[Quoted passage start]

The challenge is that each business leader tends to focus on metrics they understand. Marketing looks at traffic, SEO, ad spend, backlinks, and conversion events. Sales watches activity metrics and win rates. Customer Success tracks time to value and renewals. Everyone says they care about the full funnel, but most people stick to what they know.

A successful CRO needs to be that full-funnel leader. That means breaking out of these silos to find the true bottlenecks in your funnel. Here's my approach:

The Metrics That Actually Matter

The metrics conversation can escalate quickly, with engaged contacts, MQLs, SQLs, win rates, and other acronyms swirling around. The most important step is to filter out the noise and focus on metrics that truly matter. Ultimately, these are the ones I’ve personally seen drive the greatest impact.

1. Total accounts engaged (either visited website or talked to a sales person)

Clear, unbiased indication of how many companies are engaging with you.

2. Quality pipeline (opportunities that advance to 30%+ likelihood to close)

Reliable pipeline number that is universally agreed upon and can’t be inflated/deflated

3. Total closed won

The good stuff. Some will care more about $$, others on quantity, depending on biz stage

4. Net Revenue Retention

Are your customers net expanding or contracting?

5. CSAT/NPS

Are your customers getting what they want/willing to advocate for you?

6. Magic Number ((Current ARR - Prior Period ARR)/Prior Period S&M Spend))

How efficiently are you converting sales and marketing spend into revenue?

SaaS Magic Number | Formula + Calculator

What's useful about these metrics is they tend not to be biased and give you a complete sense of the GTM funnel. I can mess with my win rate as a sales leader by adjusting qualification standards. I once watched a sales leader celebrate a win rate that shot from 22% to 41% in a single month. The champagne came out until we discovered they'd simply instructed the team to mark any challenging deals as "unqualified" rather than "closed lost." Same sales performance, totally different metric.

Finding Real Bottlenecks in Four Steps

1. Data Source Validation

The first thing I ask is: where is this data from and is it consistent with how we've historically measured it?

If I'm looking at pipeline generation week over week and notice a 30% drop, the issue might not be performance—it could simply be a reporting hiccup. Someone changed a filter, and suddenly we're comparing apples to orangutans.

Example: CSAT Survey Changes A client’s CSAT score suddenly fell from 4.8 to 3.6. The support team was getting grilled until someone realized they had recently changed their survey targeting from “users who completed onboarding” to “all users including those who abandoned.”

File:Paris Tuileries Garden Facepalm statue.jpg - Wikipedia

This is why it’s also important to have a source of truth. When I look at LinkedIn conversions in their UI, my ROAS is going to look vastly stronger than if I look in an unbiased platform where I’ve defined attribution consistently. In my experience, the data warehouse (Snowflake, Databricks, BigQuery, etc.) is the best source of truth but the data still needs to be made available in other systems of action (Hubspot, Salesforce, Zendesk, etc).

Quick Hits: Data Source Validation Checklist

  • Document exactly how each metric is calculated and from what source
  • Verify tracking code implementations regularly (monthly at minimum)

[Quoted passage end]
[Dataset section start]

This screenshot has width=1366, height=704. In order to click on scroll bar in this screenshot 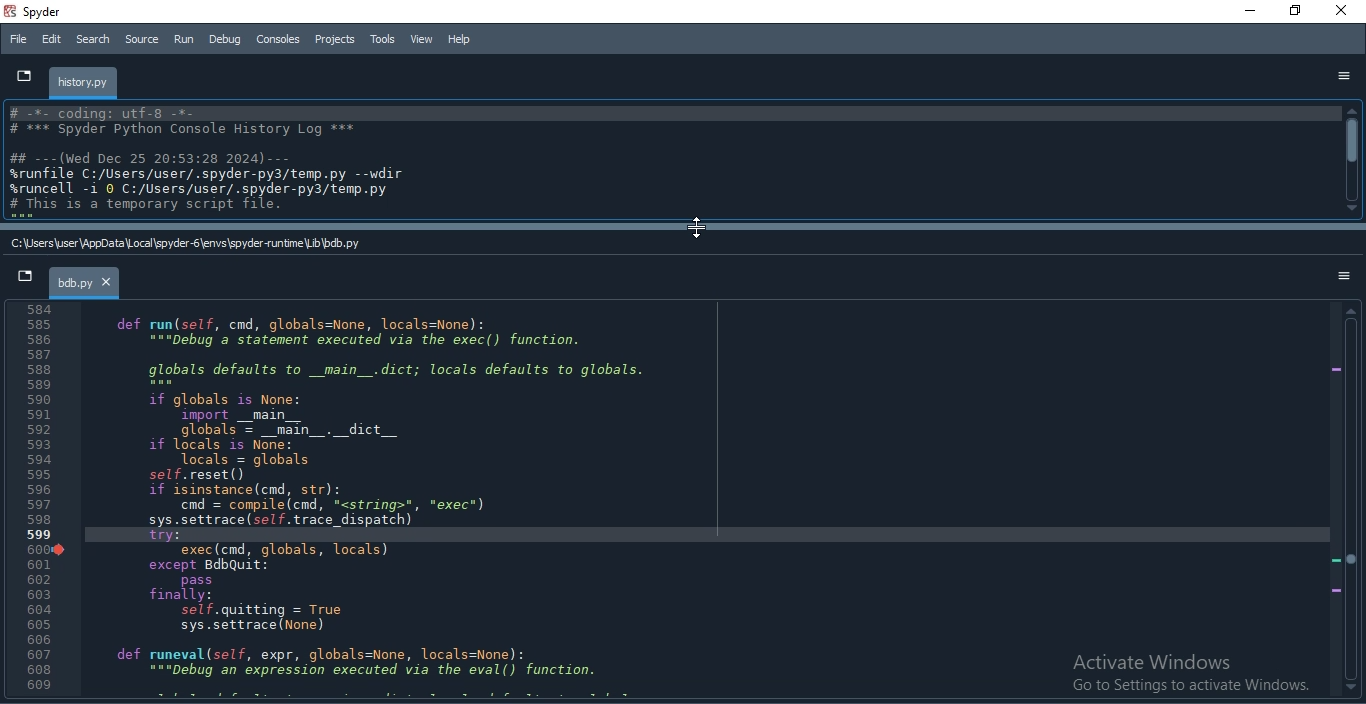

[Dataset section end]

The task: Copy word for word the part of the go-to-market metrics text starting with "2. Quality pipeline" and going on through "expanding or contracting?".

The completed task:
2. Quality pipeline (opportunities that advance to 30%+ likelihood to close)

Reliable pipeline number that is universally agreed upon and can’t be inflated/deflated

3. Total closed won

The good stuff. Some will care more about $$, others on quantity, depending on biz stage

4. Net Revenue Retention

Are your customers net expanding or contracting?